The late-breaking, multicentre, randomised-controlled, phase 2 study (NCT03703102) was designed to evaluate the anti-OX40 monoclonal antibody KHK4083 for moderate-to-severe atopic dermatitis (AD)1. Included were 273 patients, all presenting with EASI ≥16, Investigator’s Global Assessment (IGA) ≥3, involved body surface area ≥10%, and prior failure of topical medications. The mean age of the participants was 38 years and 41.4% were women.
The dosing of KHK4083 in the 4 primary active study drug arms were: subcutaneously administered 300 mg or 600 mg every second week, as well as 150 mg or 600 mg every 4 weeks. The first phase of the study continued up to week 18 with the last drug administration at week 16. Thereafter, patients in the placebo group were switched to 600 mg KHK4083 every 2 weeks for the second half of the study until week 36. Further follow-up was performed every 4 weeks until week 56.
The primary endpoint consisted of the change in EASI at week 16. Reaching EASI 50, 75, 90, and IGA 0/1 were among the secondary endpoints. The participants’ baseline parameters were evenly distributed among the 4 primary active study drug arms, but the proportion of men was around 10% higher in the 150 mg arm than in the other arms.
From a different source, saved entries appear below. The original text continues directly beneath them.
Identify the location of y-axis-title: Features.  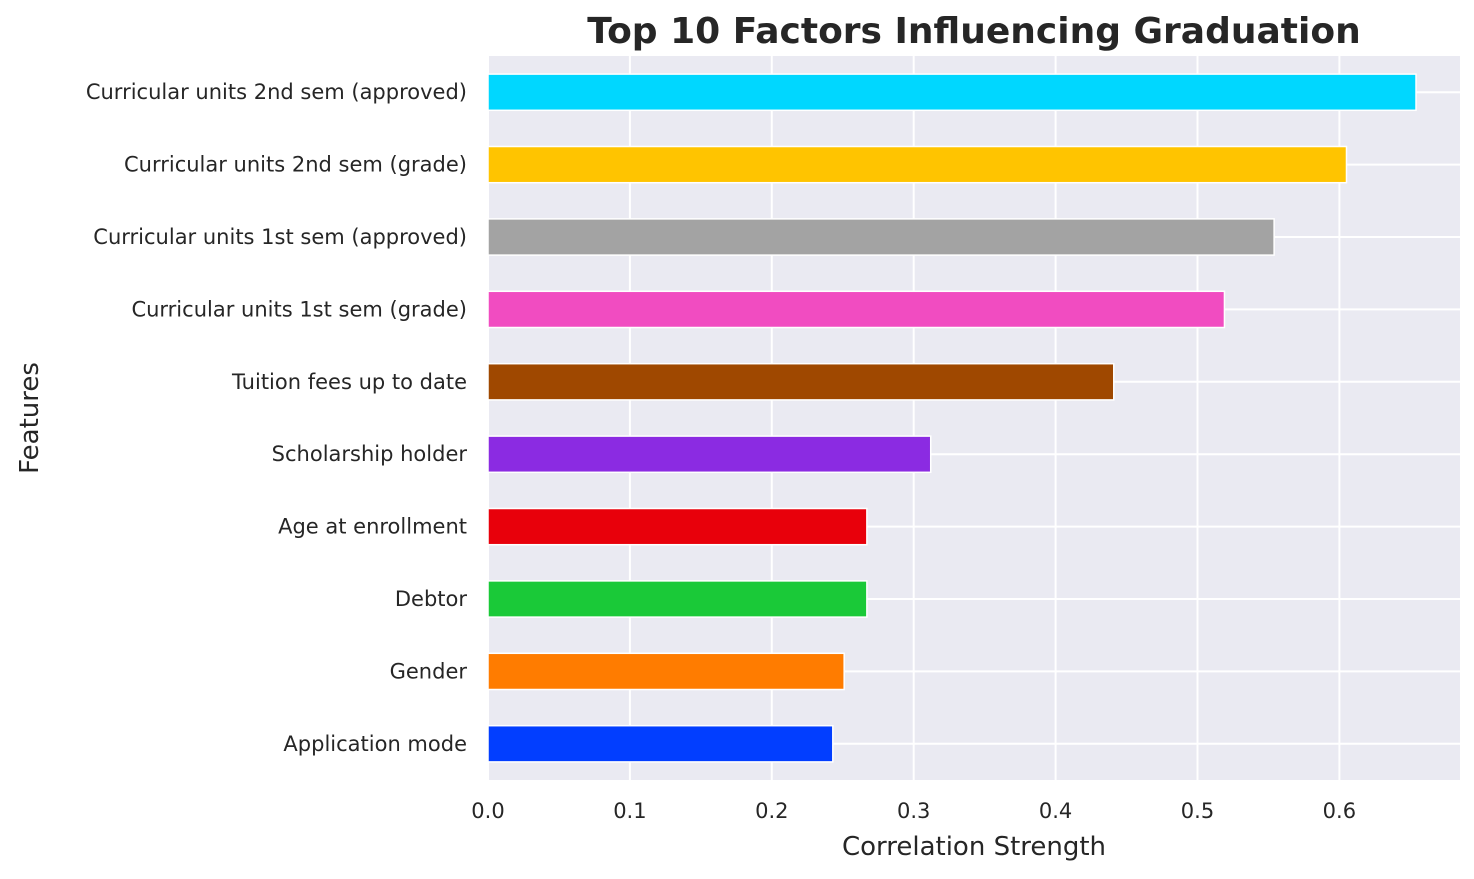
(30, 418).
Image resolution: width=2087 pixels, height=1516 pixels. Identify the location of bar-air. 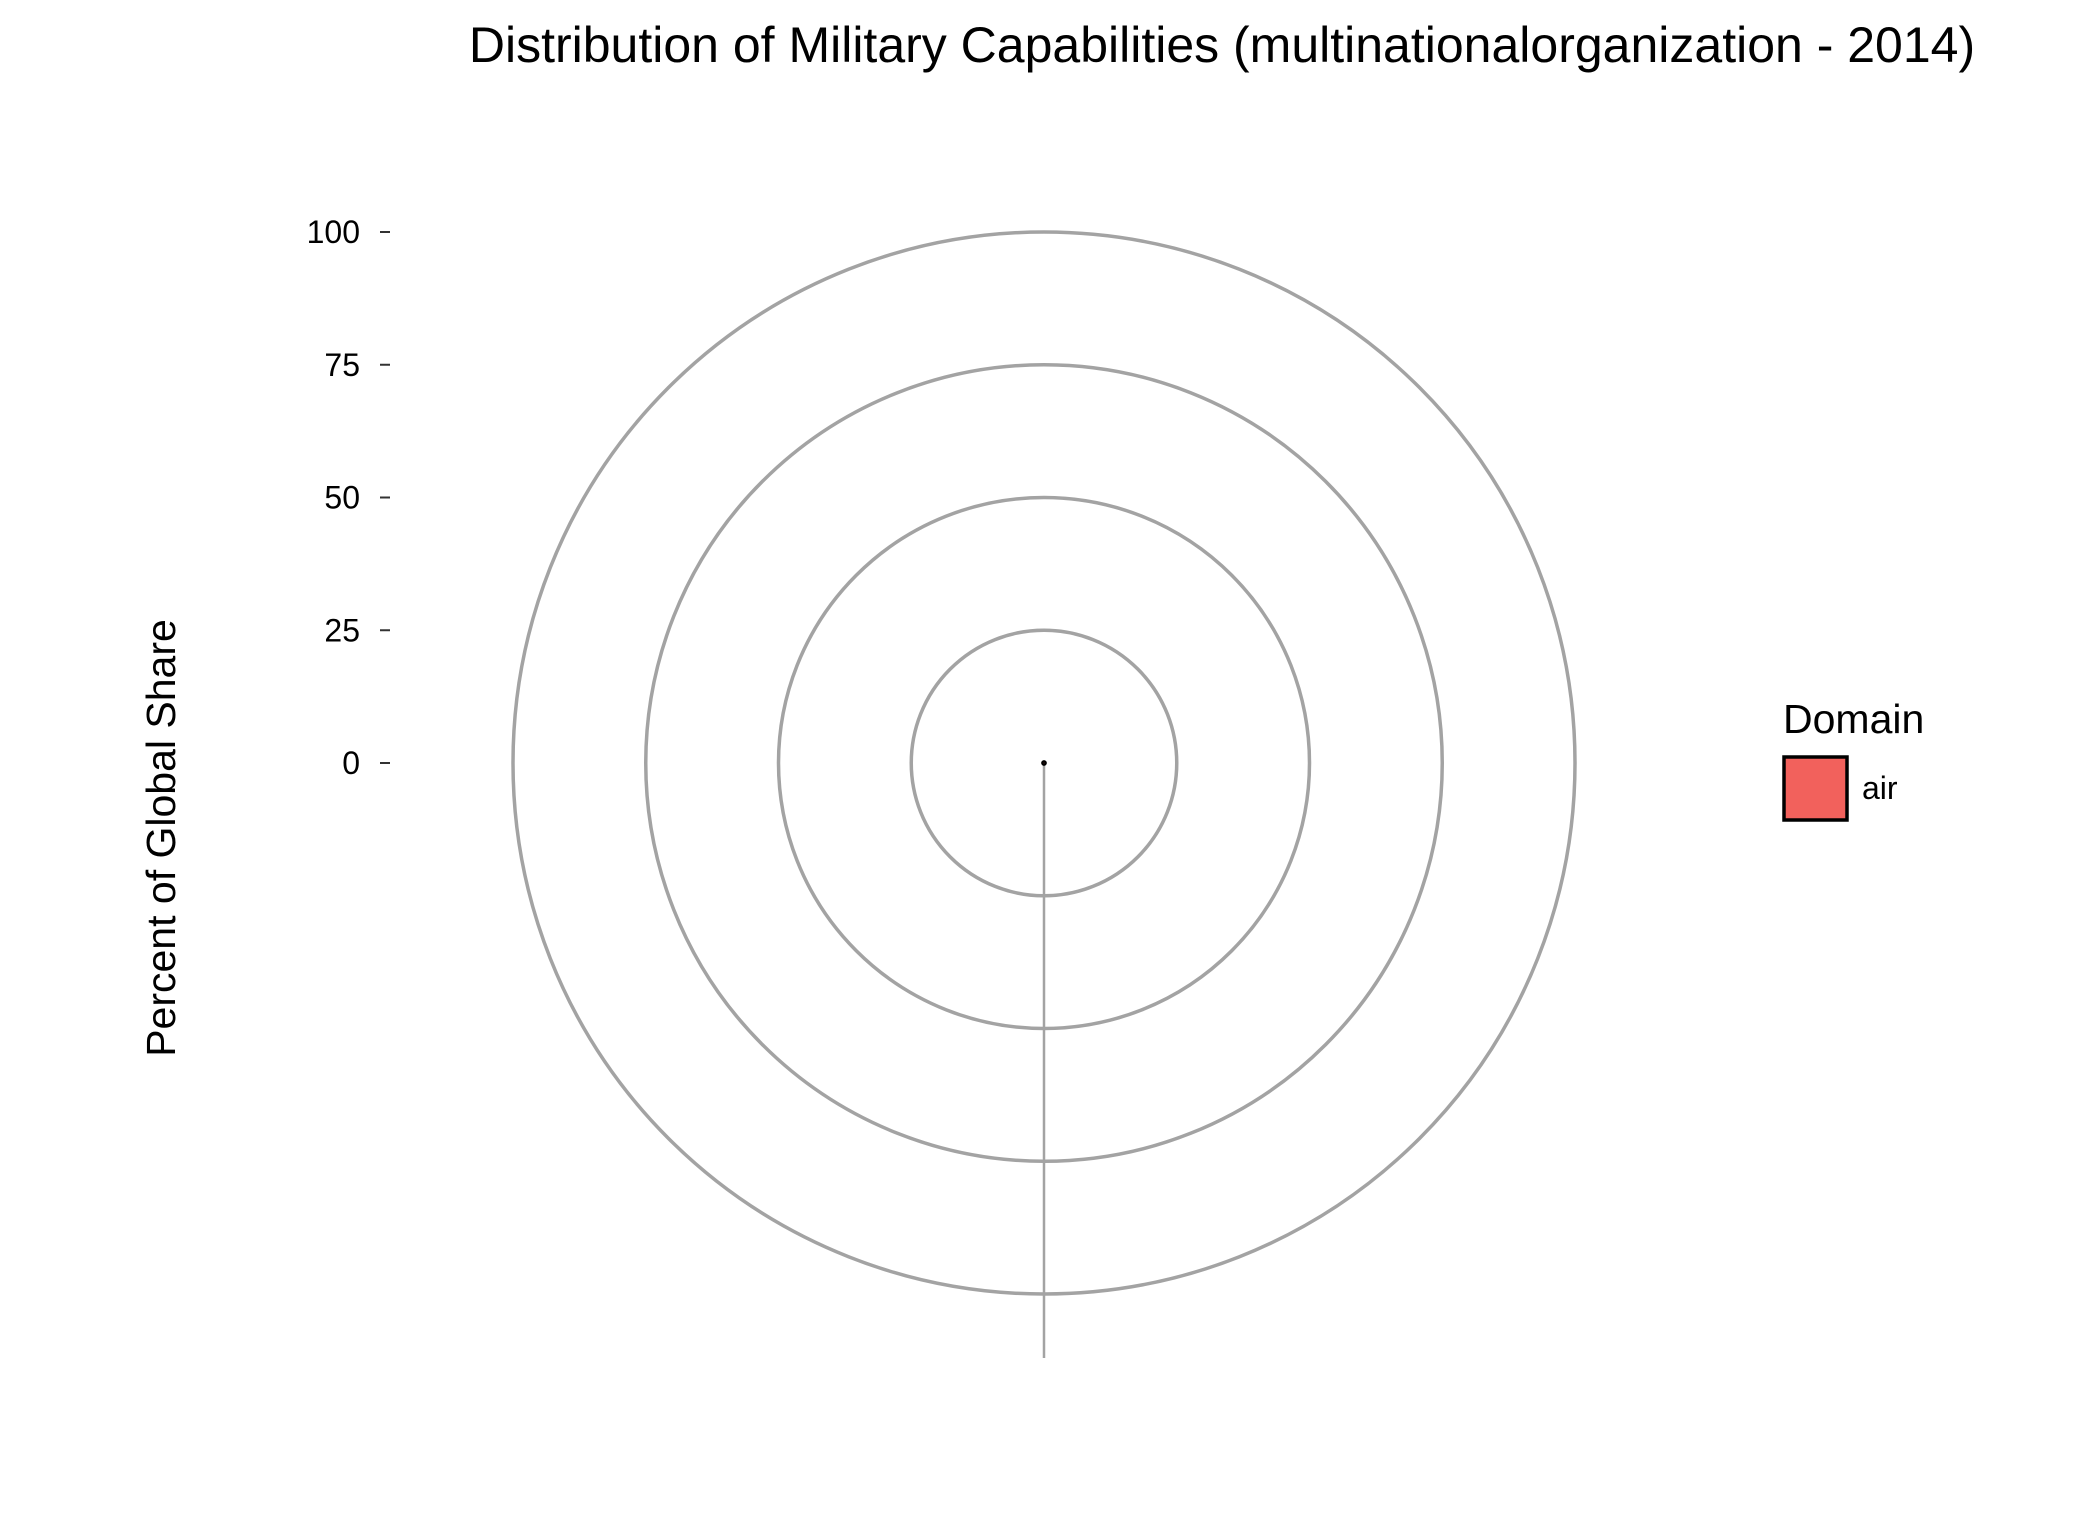
(1044, 763).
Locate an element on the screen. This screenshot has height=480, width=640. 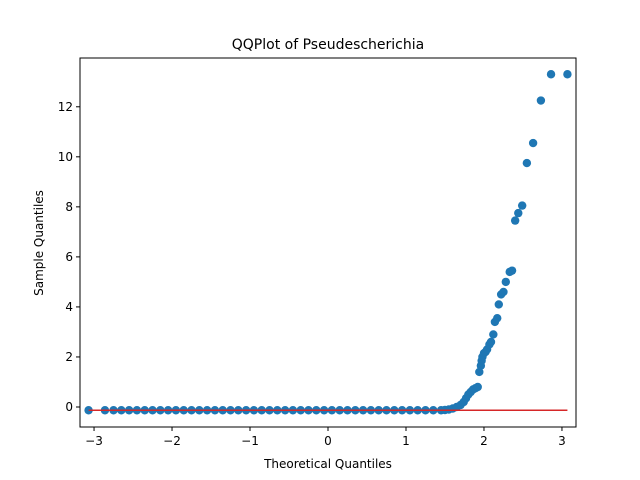
x-tick-label: −2 is located at coordinates (172, 441).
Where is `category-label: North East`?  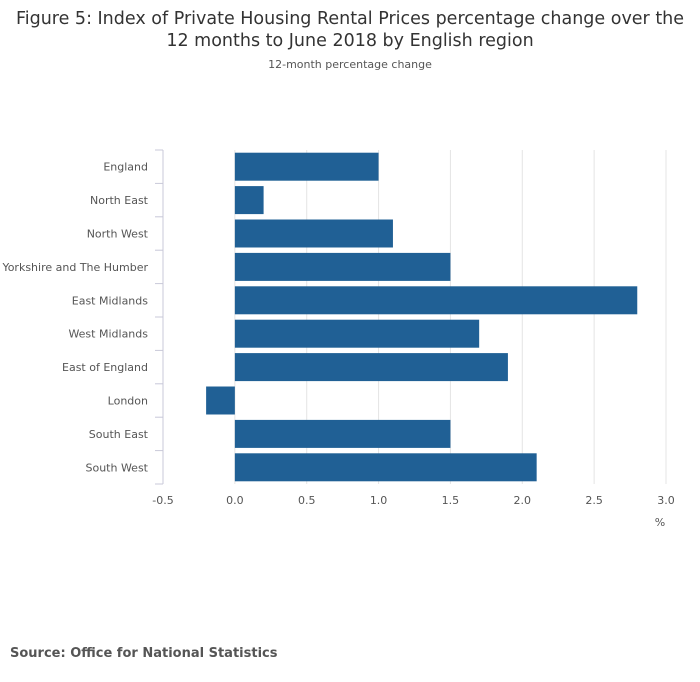 category-label: North East is located at coordinates (120, 200).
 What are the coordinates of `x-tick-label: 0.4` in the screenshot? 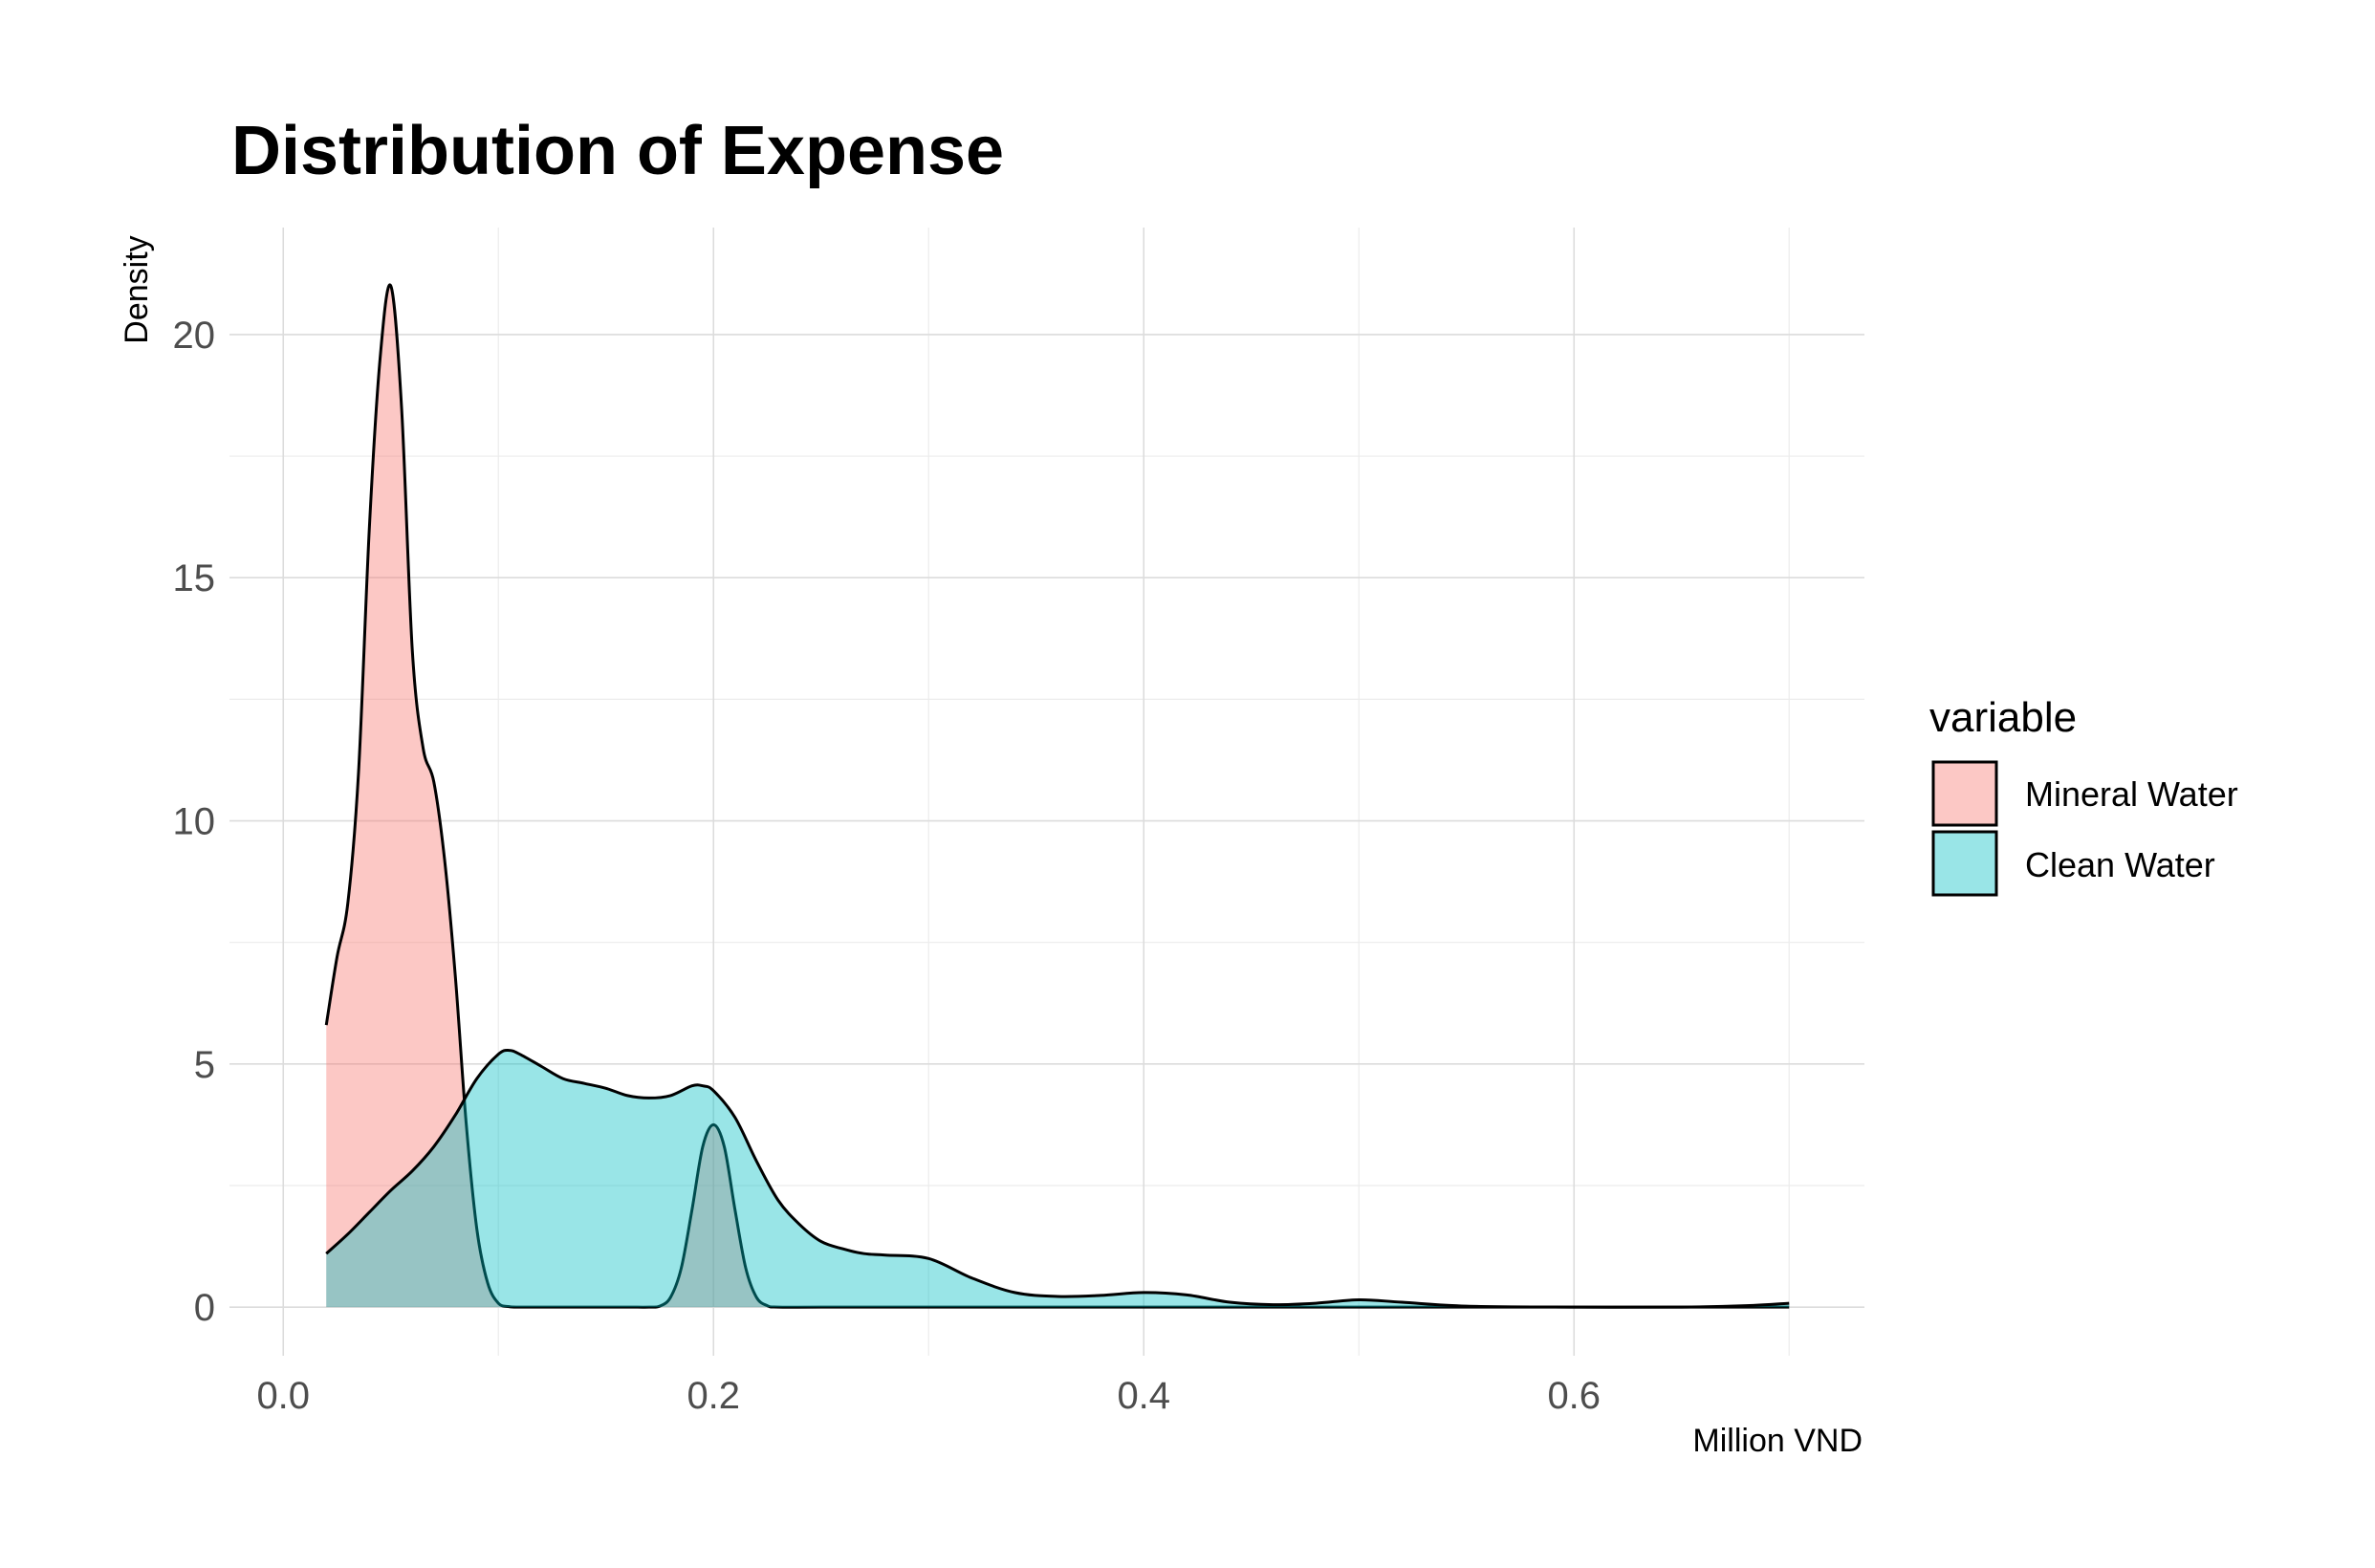 It's located at (1144, 1396).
“All the groups treated with the drug achieved the primary endpoint significantly as compared with placebo, with 2 stars of significance and a P-value of <0.001,” announced Prof. Emma Guttman-Yassky (Icahn School of Medicine at Mount Sinai, NY, USA). Reductions ranged from 48.33% (150 mg every 4 weeks) to 61.07% (300 mg every 2 weeks). Whereas in placebo group, EASI score was reduced by 15.01%. EASI 75 responses rates at week 16 varied from 38.9% to 53.8% (P<0.001 for all comparisons vs placebo).
These values continued to improve until week 36 with EASI 75 in 51.9% to 63.5% of patients on KHK4083 from the start and 35.1% in the former placebo group after switching. At the same time-point, 53.8% in the 300 mg every 2 weeks arm achieved EASI 90.
Similar trends were seen for IGA 0/1 with a ≥2-point reduction from baseline and also a ≥4-point reduction on the pruritus numerical rating scale. “An important feature and maybe a unique feature of this drug is the durability of response,” Prof. Guttman-Yassky emphasised, highlighting that in both high-dose arms (i.e. 600 and 300 mg every 2 weeks) around 90% of patients maintained EASI 75 for 20 weeks after discontinuation of the study drug.
Treatment-emergent adverse events were experienced by 81% of the participants on an active drug regimen and 71.9% on placebo. The most common events were pyrexia, nasopharyngitis, worsening of AD, and chills. The severity of pyrexia and chills was mostly mild to moderate. No hypersensitivity reactions or deaths were reported.
“KHK4083 may thus be a novel treatment option for patients with AD that need long-term disease control,” Prof. Guttman-Yassky concluded.